Tuesday, September 30, 2014

Denise Levertov wrote "Olga Poems" between May and August 1964. The series of vignettes memorialized her sister, Olga Levertoff, who had died that year, at the age of fifty. I do not know how Olga died, but clearly she was desperately unhappy, and she made those around her desperately unhappy as well. She was nine years older than Denise, a powerful and demanding presence, yet also a partner, a fellow traveler.

I finished copying out "Olga Poems" yesterday morning. It had taken me weeks to finish this project, though the series is only eight pages long. Partly I was distracted by work and travel, but partly I needed to advance incrementally through these pieces. The elegy weighed heavily on my thoughts: the sadness, the loss, the details of childhood. But the stylistic shifts also drew me into slowness . . . short lines shifting to long lines; wild indentations shifting to formal stanzas. Something about the structure required my patience. I could not simply rush into these poems and absorb them.

And also, I have been aware of a synchronicity. Olga died in 1964 at the age of fifty. I was born in 1964. One week from today I will turn fifty. It is hard for me to avoid suspecting that a ghost has pressed me to read these poems, and to take them seriously as a message.

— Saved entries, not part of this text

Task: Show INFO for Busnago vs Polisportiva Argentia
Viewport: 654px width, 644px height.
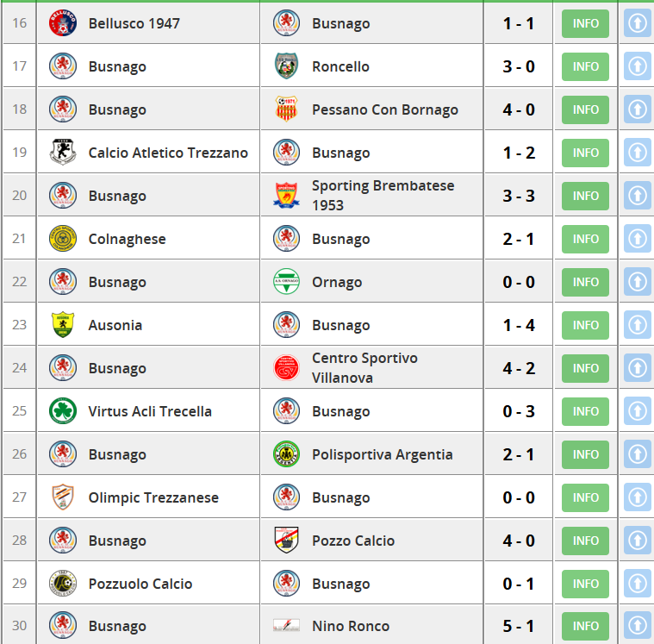Action: [x=585, y=454]
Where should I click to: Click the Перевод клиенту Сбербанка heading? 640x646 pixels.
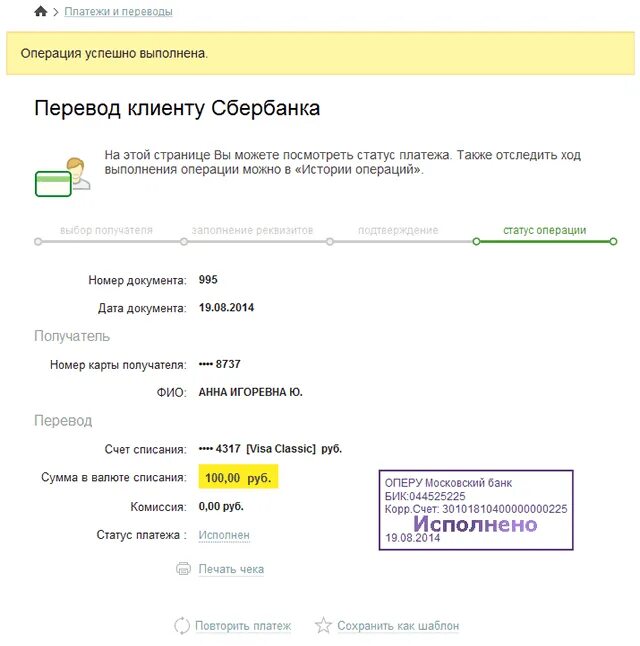coord(177,108)
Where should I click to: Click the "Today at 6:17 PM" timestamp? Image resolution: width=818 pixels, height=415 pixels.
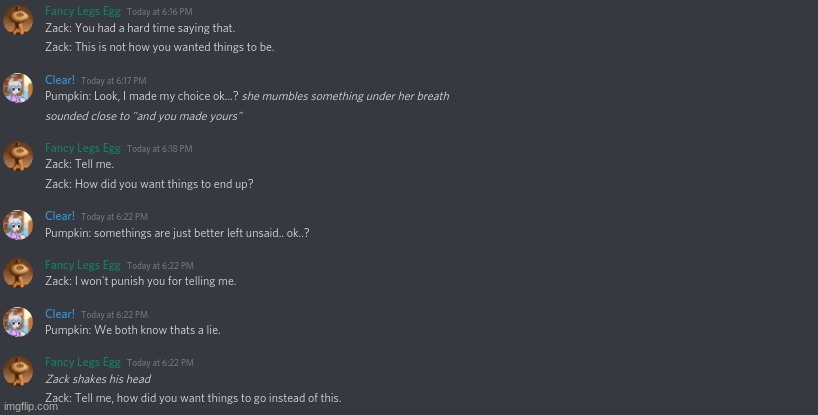(114, 81)
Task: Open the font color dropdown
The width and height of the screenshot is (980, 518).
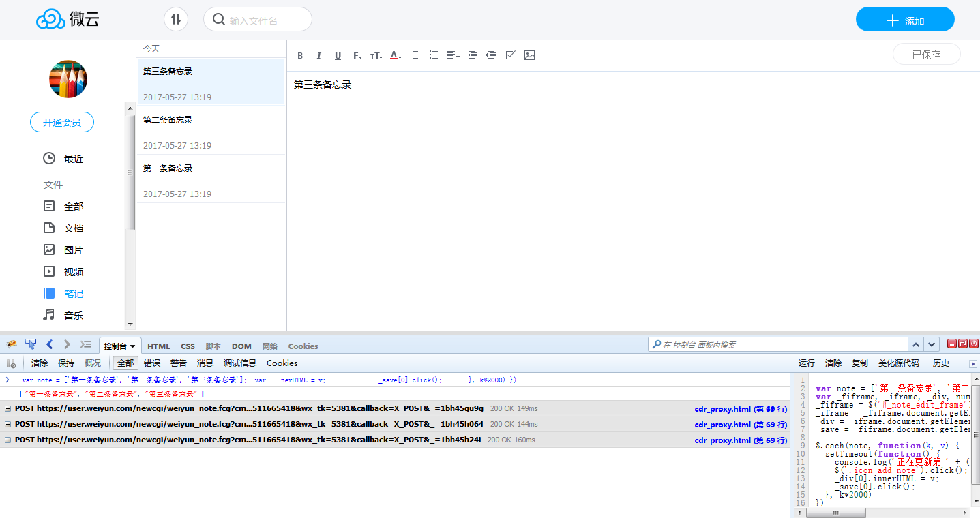Action: pyautogui.click(x=396, y=56)
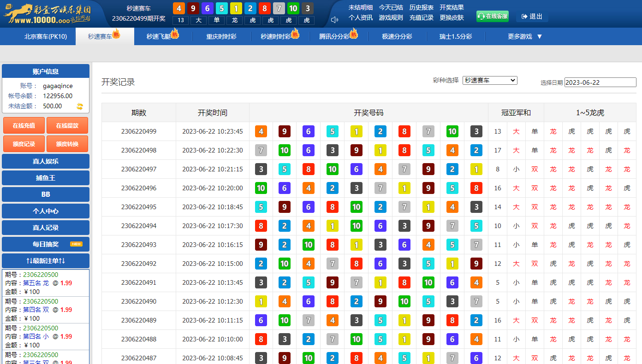Select the 瑞士1.5分彩 game tab
Screen dimensions: 642x364
(455, 36)
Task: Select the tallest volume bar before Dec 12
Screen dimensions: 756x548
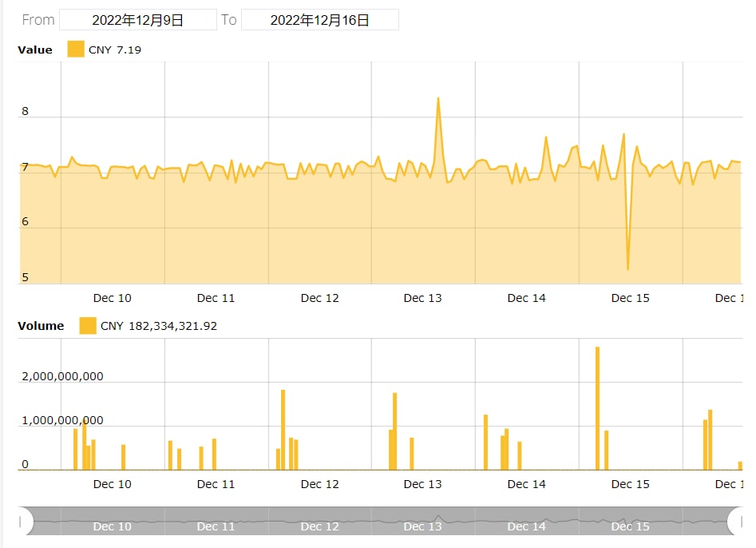Action: point(283,430)
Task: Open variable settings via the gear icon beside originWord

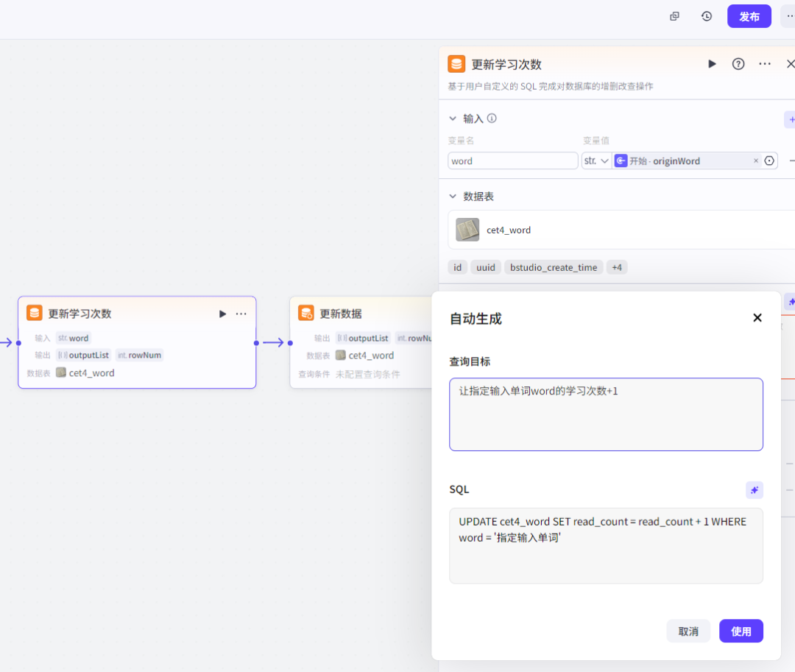Action: (x=769, y=160)
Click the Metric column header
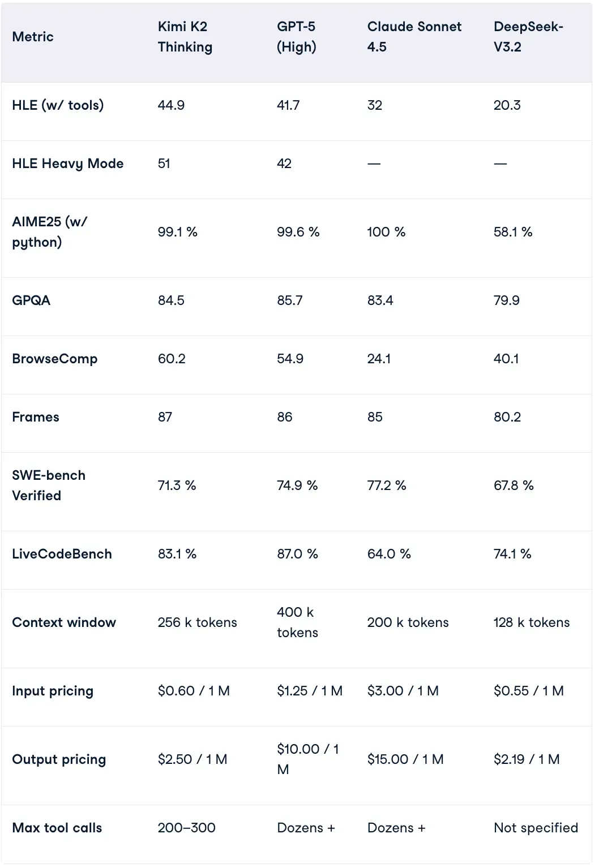Viewport: 599px width, 868px height. tap(33, 37)
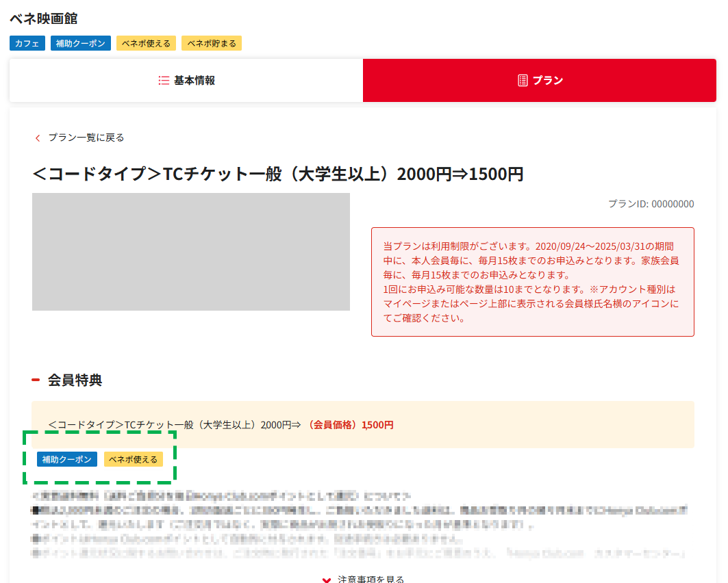Click the document icon on the プラン tab
This screenshot has height=583, width=728.
pos(521,80)
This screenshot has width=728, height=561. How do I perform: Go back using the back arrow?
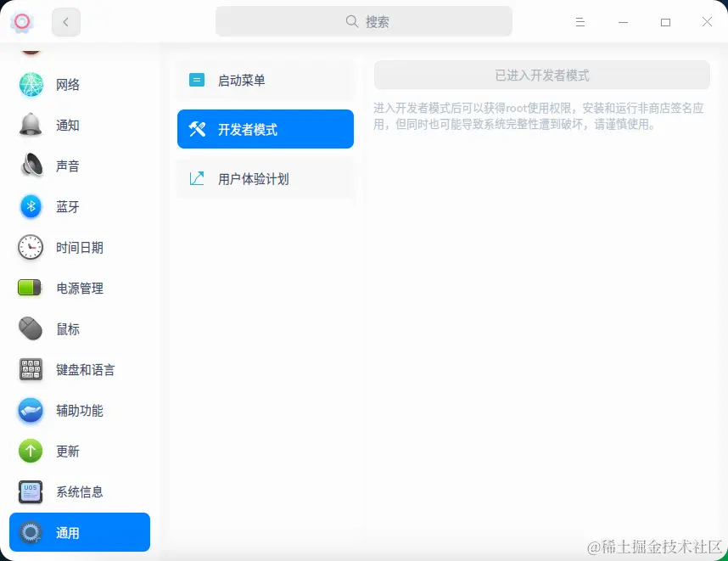tap(65, 21)
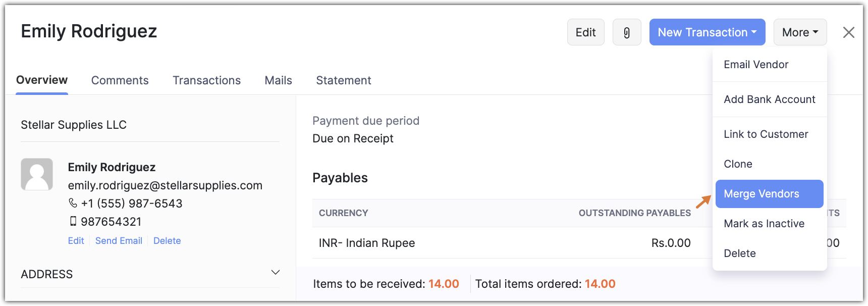
Task: Choose Mark as Inactive option
Action: coord(764,224)
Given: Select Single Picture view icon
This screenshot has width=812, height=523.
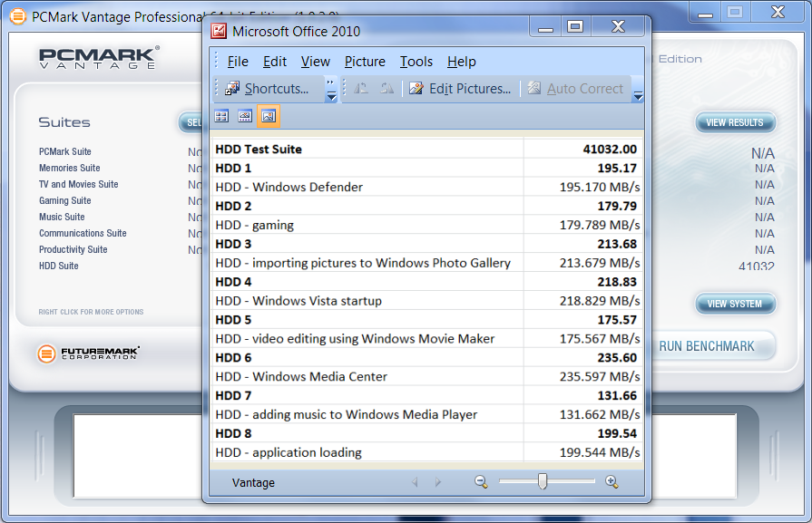Looking at the screenshot, I should coord(269,116).
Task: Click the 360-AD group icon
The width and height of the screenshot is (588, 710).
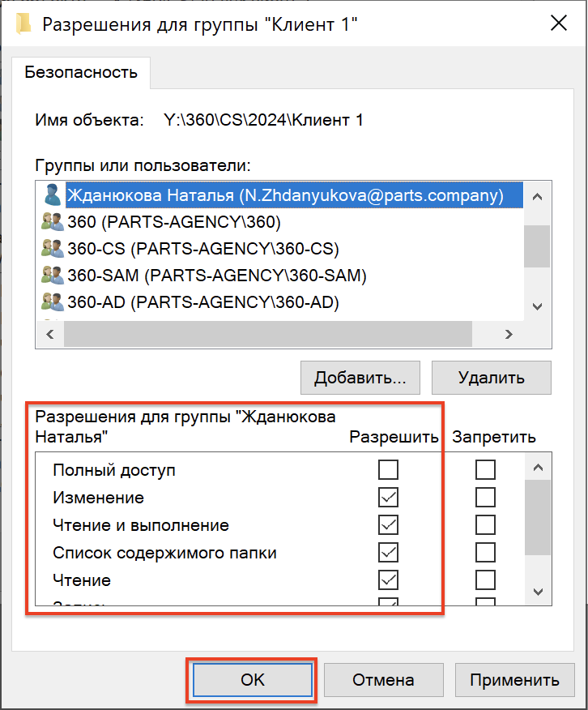Action: (x=53, y=302)
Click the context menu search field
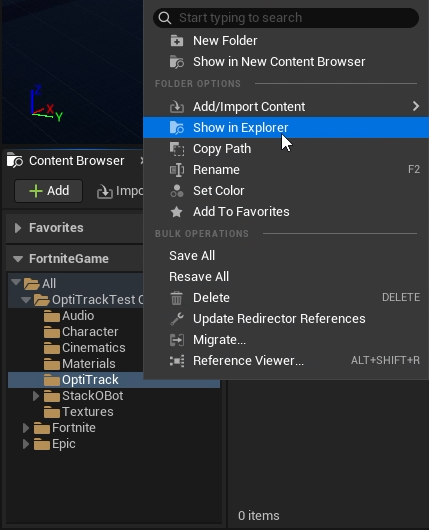 (x=286, y=18)
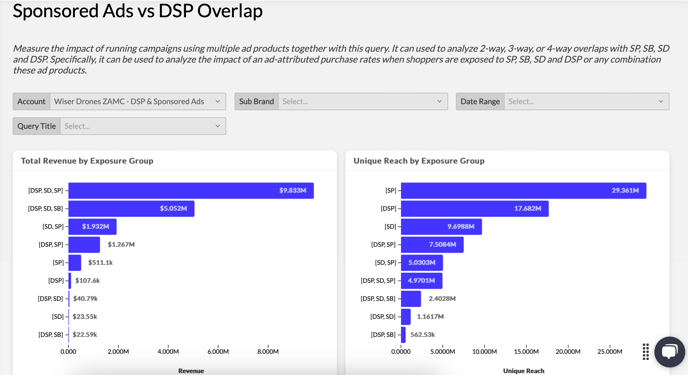The width and height of the screenshot is (688, 375).
Task: Open the Sub Brand select dropdown
Action: coord(363,101)
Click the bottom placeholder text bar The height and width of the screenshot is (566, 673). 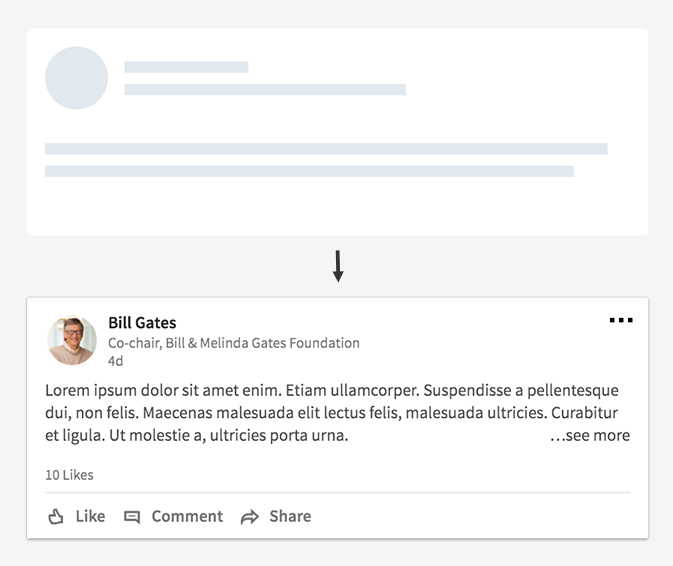tap(309, 171)
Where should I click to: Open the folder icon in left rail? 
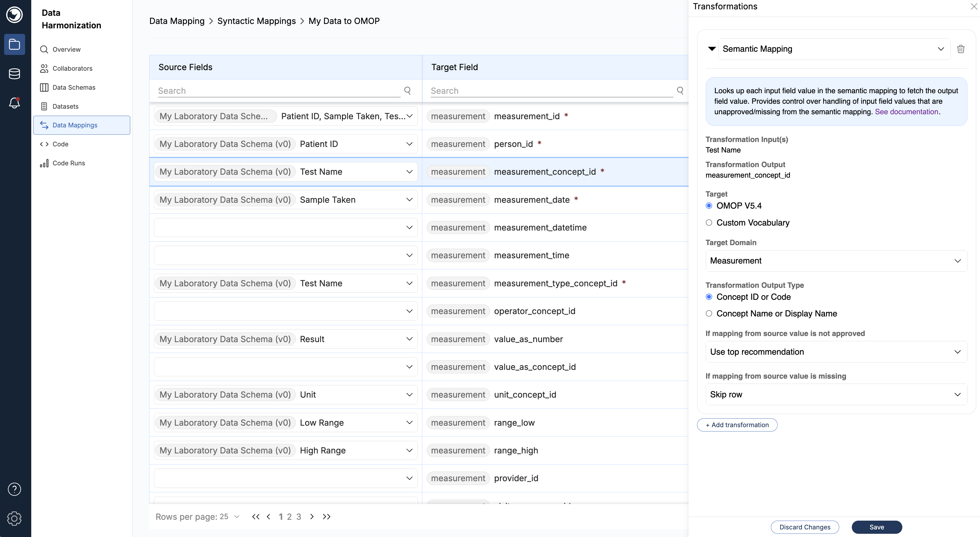point(14,45)
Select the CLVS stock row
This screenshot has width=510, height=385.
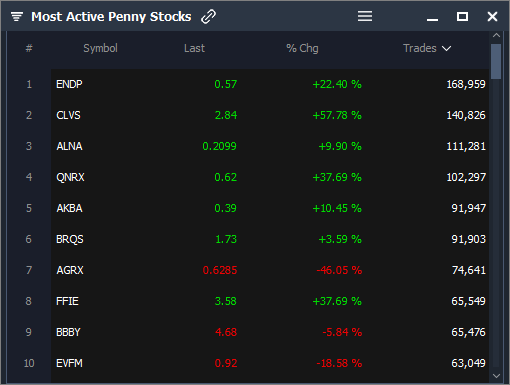pos(270,115)
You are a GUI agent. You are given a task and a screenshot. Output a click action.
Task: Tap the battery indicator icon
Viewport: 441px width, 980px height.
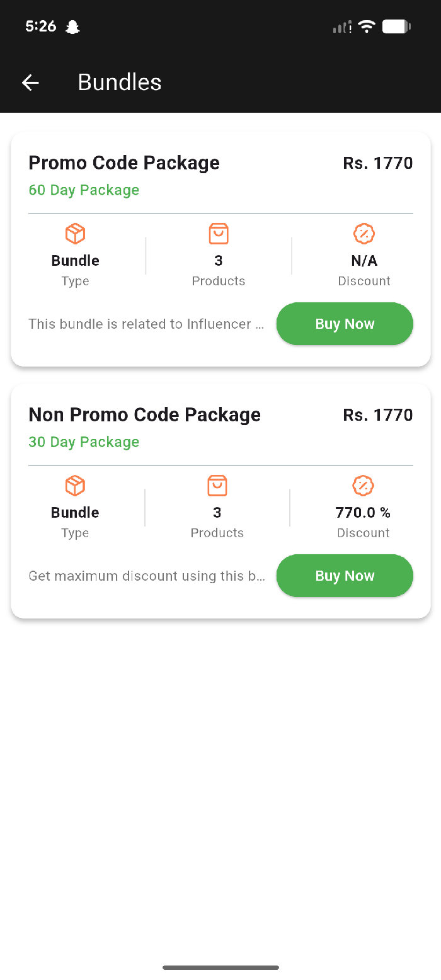[x=396, y=27]
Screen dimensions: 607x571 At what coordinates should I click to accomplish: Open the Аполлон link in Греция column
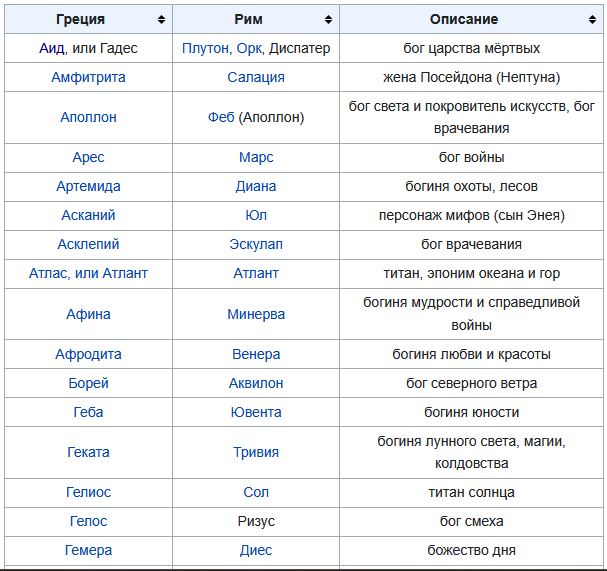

I don't know what the message is. I don't know who the ghost is. I don't think this matters.


Maureen said...

Dawn, Levertov's sister died of cancer, totally ravaged. At the time of her death, Levertov hadn't seen her for about 10 years, according to Dana Greene's biography, which I've read and found insightful. Even the sister's children were estranged from their mother.

Dawn Potter said...

Thanks for this background information, Maureen.